_Exercise inputs_:
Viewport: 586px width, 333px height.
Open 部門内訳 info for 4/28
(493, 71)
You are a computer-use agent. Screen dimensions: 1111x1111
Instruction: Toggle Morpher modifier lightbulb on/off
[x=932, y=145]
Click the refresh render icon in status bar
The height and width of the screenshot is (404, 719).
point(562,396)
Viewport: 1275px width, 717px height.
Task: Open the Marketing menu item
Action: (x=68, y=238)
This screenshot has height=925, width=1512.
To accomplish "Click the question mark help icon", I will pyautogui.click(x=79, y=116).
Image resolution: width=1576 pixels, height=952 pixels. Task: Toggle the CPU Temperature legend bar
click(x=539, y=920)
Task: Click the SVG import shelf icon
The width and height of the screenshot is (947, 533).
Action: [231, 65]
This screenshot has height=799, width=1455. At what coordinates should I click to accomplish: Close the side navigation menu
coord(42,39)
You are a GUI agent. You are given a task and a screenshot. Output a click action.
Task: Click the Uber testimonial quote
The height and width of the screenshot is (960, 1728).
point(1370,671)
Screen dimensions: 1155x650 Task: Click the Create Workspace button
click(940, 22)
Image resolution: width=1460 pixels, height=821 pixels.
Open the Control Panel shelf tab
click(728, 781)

_Your instructions_:
Reproduce the listing above exactly from the line containing "Task: Click the Uber testimonial quote" through its last line, with both of those lines included.

_Solved exercise_:
Task: Click the Uber testimonial quote
The height and width of the screenshot is (960, 1728).
point(1370,671)
Screen dimensions: 1155x650 Task: Click the Create Workspace button
click(940, 22)
Image resolution: width=1460 pixels, height=821 pixels.
Open the Control Panel shelf tab
click(728, 781)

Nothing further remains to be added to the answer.